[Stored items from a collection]
■ ■ ■
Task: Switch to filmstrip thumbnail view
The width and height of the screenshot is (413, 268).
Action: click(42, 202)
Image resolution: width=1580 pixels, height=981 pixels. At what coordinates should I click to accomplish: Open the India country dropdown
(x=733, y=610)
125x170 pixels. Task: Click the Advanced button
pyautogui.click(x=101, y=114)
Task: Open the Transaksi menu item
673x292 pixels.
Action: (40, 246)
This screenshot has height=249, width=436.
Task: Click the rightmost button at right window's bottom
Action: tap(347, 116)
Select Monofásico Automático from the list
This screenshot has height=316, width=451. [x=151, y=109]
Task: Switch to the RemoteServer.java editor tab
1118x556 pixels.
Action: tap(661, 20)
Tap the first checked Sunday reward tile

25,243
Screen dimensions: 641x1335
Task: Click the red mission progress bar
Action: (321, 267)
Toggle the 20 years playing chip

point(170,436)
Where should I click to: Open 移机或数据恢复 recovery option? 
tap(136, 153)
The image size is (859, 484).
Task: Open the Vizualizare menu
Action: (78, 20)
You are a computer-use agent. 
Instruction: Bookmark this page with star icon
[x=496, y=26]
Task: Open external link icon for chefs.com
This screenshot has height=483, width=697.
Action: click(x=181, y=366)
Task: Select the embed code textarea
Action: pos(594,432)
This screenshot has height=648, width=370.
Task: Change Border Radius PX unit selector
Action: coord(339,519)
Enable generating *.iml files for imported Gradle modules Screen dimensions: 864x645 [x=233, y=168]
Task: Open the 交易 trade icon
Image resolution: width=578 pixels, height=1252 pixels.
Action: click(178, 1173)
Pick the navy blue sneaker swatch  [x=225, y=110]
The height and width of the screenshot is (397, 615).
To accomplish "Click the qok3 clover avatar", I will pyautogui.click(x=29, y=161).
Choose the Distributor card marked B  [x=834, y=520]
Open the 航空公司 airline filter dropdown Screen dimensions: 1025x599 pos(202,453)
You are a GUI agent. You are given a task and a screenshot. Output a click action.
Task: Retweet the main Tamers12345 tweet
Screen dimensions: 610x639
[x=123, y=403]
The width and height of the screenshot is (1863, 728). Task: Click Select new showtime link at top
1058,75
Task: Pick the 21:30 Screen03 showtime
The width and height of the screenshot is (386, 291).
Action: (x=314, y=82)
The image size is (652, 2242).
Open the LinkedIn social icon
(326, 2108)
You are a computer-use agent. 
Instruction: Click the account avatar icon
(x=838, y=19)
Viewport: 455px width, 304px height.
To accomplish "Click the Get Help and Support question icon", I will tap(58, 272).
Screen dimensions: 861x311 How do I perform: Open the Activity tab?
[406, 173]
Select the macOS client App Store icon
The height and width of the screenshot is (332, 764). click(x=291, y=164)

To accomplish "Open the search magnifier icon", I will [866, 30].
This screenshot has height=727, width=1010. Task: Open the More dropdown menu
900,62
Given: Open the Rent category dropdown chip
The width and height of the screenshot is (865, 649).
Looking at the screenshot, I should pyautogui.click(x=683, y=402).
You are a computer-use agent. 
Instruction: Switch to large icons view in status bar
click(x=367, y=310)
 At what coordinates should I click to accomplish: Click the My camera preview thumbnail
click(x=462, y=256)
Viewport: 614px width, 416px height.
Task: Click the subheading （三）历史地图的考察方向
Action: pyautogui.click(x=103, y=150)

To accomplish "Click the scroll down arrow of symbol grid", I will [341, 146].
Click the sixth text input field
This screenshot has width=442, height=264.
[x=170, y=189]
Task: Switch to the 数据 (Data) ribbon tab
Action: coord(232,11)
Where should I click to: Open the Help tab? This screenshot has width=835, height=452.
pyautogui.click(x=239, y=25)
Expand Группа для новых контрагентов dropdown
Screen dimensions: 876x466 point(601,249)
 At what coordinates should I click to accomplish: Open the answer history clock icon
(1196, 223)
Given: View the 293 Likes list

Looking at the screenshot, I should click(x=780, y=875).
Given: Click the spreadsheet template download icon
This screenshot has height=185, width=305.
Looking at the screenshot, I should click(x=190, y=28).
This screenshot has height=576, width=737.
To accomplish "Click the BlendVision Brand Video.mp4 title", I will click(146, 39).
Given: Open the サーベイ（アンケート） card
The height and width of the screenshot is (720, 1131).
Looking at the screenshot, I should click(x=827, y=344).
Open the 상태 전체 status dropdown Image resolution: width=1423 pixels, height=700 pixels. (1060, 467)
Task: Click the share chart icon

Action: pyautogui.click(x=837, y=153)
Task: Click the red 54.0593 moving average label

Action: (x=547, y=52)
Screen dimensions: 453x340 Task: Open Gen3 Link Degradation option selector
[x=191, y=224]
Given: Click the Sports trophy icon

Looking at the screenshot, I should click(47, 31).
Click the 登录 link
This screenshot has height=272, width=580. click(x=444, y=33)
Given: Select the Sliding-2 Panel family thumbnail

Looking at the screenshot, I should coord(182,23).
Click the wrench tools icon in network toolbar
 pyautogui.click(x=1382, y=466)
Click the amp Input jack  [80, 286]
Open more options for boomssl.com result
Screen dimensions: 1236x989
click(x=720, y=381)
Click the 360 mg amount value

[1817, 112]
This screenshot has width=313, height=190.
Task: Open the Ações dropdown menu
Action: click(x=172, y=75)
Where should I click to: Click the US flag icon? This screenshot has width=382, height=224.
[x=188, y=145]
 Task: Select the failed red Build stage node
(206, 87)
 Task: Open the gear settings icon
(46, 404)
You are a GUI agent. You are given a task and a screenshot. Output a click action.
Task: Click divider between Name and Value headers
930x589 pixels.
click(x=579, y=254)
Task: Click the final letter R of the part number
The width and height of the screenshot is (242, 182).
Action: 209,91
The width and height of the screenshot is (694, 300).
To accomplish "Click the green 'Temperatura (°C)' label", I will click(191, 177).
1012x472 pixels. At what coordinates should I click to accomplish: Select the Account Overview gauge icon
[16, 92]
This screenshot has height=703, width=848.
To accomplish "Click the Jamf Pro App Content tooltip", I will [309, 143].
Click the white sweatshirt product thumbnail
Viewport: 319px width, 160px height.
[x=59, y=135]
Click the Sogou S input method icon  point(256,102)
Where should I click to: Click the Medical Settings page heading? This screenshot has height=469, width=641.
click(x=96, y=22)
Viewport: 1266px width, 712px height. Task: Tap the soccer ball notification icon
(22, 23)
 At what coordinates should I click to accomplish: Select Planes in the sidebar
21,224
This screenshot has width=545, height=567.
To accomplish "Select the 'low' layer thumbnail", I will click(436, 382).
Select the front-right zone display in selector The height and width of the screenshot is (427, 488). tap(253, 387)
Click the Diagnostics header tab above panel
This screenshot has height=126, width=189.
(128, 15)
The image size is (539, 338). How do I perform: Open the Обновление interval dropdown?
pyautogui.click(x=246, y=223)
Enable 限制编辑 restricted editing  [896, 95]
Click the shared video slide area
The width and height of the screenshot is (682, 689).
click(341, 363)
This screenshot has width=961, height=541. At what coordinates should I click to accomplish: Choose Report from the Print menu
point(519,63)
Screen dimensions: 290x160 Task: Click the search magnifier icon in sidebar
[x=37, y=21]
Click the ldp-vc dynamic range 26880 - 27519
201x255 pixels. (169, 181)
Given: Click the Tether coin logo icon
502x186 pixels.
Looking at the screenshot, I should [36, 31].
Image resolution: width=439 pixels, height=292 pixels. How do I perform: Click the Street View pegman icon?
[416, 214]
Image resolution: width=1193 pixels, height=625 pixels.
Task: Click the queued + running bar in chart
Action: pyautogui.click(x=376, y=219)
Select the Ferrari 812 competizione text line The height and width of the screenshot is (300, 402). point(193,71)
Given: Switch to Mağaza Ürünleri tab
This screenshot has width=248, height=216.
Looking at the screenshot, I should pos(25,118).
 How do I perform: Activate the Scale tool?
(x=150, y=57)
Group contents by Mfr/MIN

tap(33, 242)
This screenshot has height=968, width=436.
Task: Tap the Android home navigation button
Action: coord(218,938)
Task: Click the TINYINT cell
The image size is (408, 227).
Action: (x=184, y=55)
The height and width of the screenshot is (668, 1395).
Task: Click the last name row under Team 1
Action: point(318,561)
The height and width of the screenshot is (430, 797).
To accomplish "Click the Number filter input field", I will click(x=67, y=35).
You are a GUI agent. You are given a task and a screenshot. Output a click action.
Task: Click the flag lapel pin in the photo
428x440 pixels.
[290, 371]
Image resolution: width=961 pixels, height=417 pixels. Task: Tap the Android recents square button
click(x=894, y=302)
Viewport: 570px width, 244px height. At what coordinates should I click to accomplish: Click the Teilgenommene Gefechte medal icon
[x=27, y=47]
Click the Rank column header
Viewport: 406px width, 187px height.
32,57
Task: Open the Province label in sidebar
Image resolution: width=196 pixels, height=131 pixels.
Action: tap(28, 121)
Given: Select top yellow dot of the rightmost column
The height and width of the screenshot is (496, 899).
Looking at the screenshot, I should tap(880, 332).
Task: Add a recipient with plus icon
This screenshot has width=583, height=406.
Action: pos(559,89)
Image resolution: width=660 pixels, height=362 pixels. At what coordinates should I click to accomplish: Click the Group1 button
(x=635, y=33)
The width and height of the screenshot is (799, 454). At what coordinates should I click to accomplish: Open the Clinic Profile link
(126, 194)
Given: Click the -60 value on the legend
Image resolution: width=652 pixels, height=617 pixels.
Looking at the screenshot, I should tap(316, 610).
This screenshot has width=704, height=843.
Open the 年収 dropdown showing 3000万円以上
■ ■ ■
> **WHAT TO WORK ON**
Your task is to reproduce the entries exactly, starting at the first line and ending with the line containing "Choose the Distributor".

> **ANSWER FOR THE TASK**
Task: Switch to filmstrip thumbnail view
The width and height of the screenshot is (413, 268).
Action: click(42, 202)
Image resolution: width=1580 pixels, height=981 pixels. At what coordinates should I click to accomplish: Open the India country dropdown
(x=733, y=610)
125x170 pixels. Task: Click the Advanced button
pyautogui.click(x=101, y=114)
Task: Open the Transaksi menu item
673x292 pixels.
Action: (40, 246)
This screenshot has height=249, width=436.
Task: Click the rightmost button at right window's bottom
Action: tap(347, 116)
Select Monofásico Automático from the list
This screenshot has height=316, width=451. [x=151, y=109]
Task: Switch to the RemoteServer.java editor tab
1118x556 pixels.
Action: tap(661, 20)
Tap the first checked Sunday reward tile

25,243
Screen dimensions: 641x1335
Task: Click the red mission progress bar
Action: (321, 267)
Toggle the 20 years playing chip

point(170,436)
Where should I click to: Open 移机或数据恢复 recovery option? 
tap(136, 153)
The image size is (859, 484).
Task: Open the Vizualizare menu
Action: (78, 20)
You are a computer-use agent. 
Instruction: Bookmark this page with star icon
[x=496, y=26]
Task: Open external link icon for chefs.com
This screenshot has height=483, width=697.
Action: click(x=181, y=366)
Task: Select the embed code textarea
Action: pos(594,432)
This screenshot has height=648, width=370.
Task: Change Border Radius PX unit selector
Action: coord(339,519)
Enable generating *.iml files for imported Gradle modules Screen dimensions: 864x645 [x=233, y=168]
Task: Open the 交易 trade icon
Image resolution: width=578 pixels, height=1252 pixels.
Action: click(178, 1173)
Pick the navy blue sneaker swatch  [x=225, y=110]
The height and width of the screenshot is (397, 615).
To accomplish "Click the qok3 clover avatar", I will pyautogui.click(x=29, y=161).
Choose the Distributor card marked B  [x=834, y=520]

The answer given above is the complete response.